__Aim of the task__
Return a copy of every line in the records that includes the word "agent".

__Input__
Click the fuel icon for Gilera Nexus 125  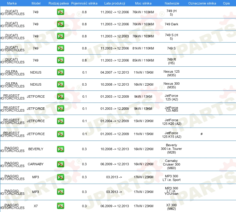click(60, 72)
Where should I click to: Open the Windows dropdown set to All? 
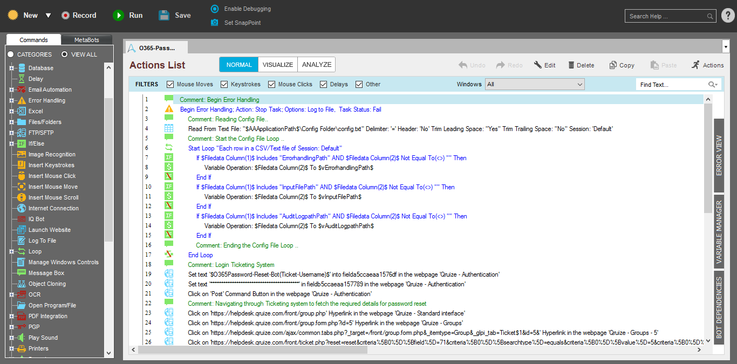click(535, 84)
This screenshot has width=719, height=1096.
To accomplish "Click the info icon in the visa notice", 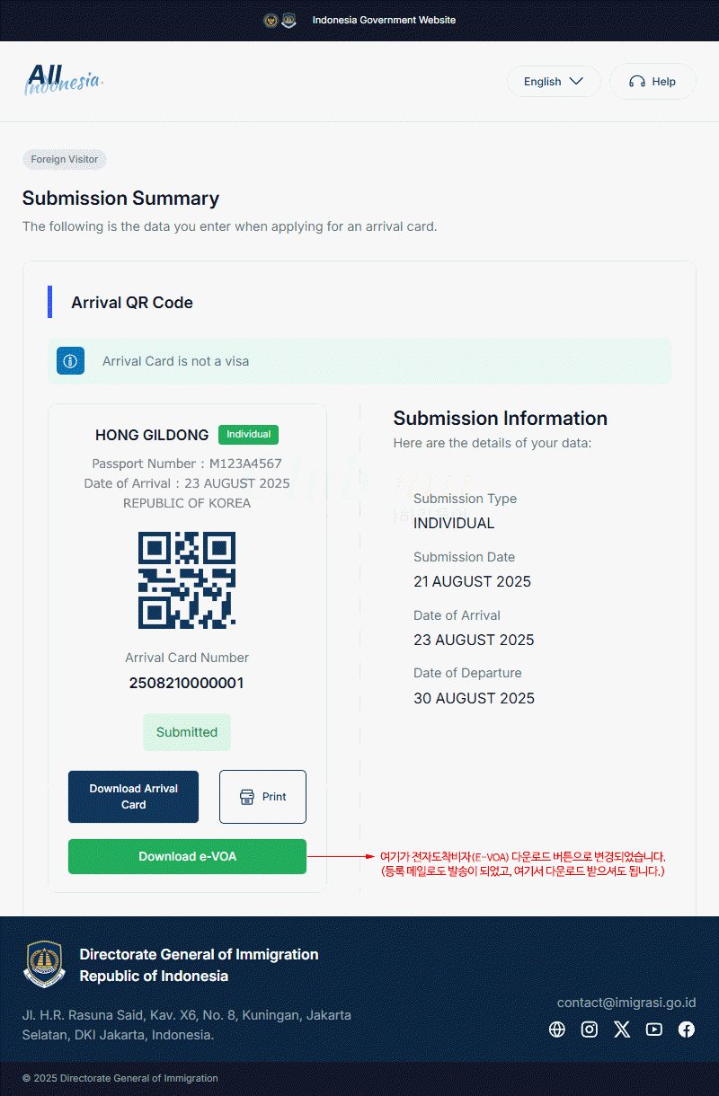I will [x=70, y=361].
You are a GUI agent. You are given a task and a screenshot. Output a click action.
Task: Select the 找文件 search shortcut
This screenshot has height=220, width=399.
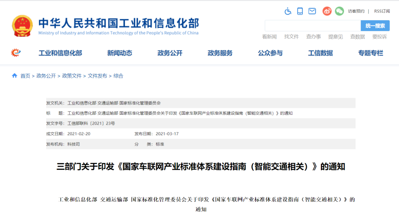pos(291,36)
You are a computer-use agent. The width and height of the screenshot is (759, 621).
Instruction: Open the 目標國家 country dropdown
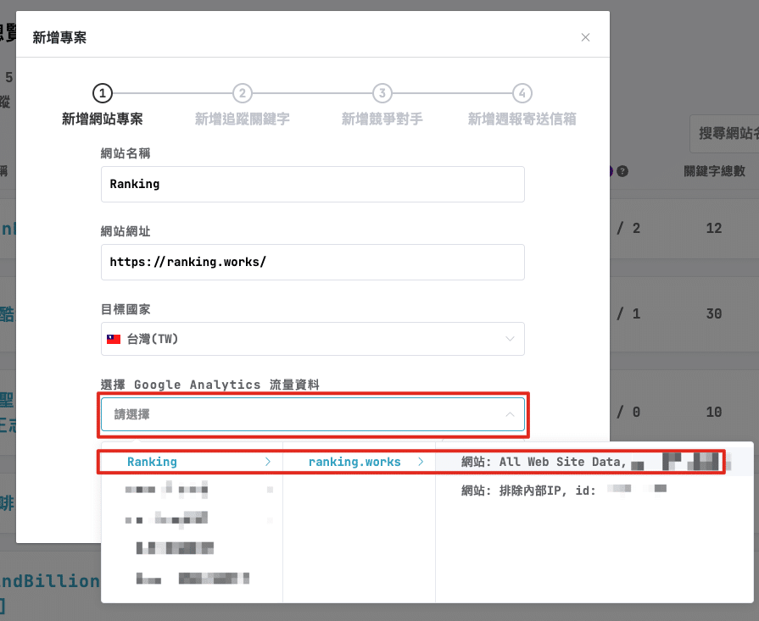point(314,336)
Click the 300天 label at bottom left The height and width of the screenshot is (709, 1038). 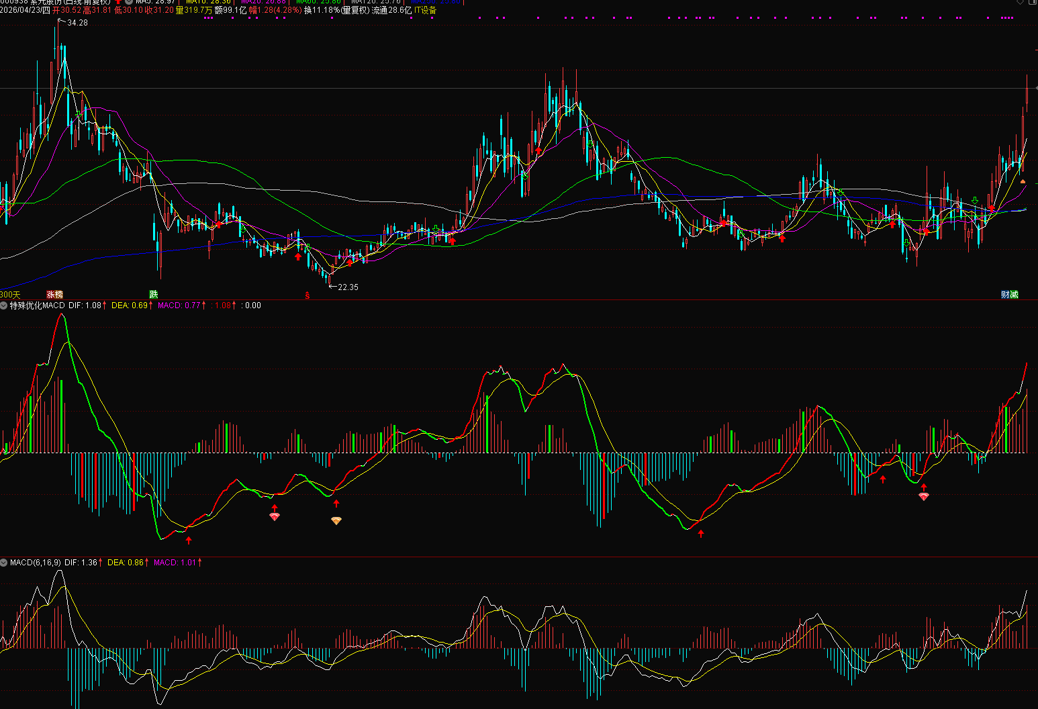click(x=10, y=295)
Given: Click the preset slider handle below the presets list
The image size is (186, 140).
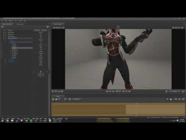Looking at the screenshot, I should (x=41, y=72).
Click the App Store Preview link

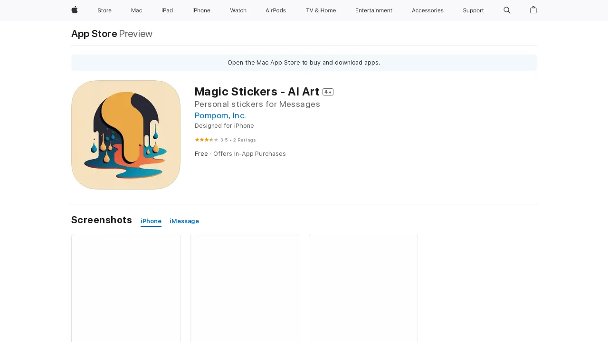click(94, 34)
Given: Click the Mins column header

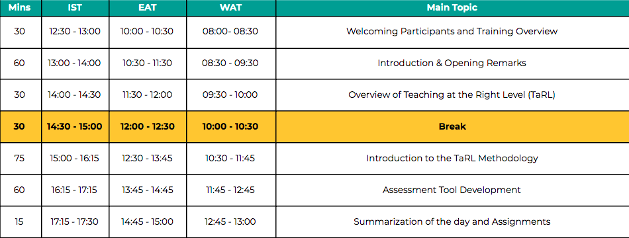Looking at the screenshot, I should pos(21,8).
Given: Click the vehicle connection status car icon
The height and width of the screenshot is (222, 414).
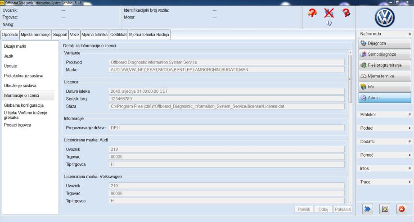Looking at the screenshot, I should tap(311, 14).
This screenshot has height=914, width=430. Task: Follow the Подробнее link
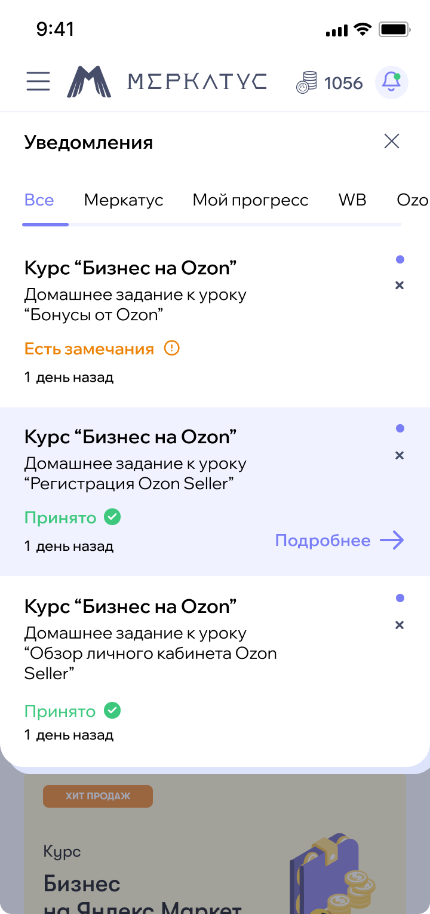pyautogui.click(x=339, y=541)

__Your response__
You are a GUI agent. You are given a task and a screenshot. Output a click action.
You are a computer-use agent. The width and height of the screenshot is (759, 621).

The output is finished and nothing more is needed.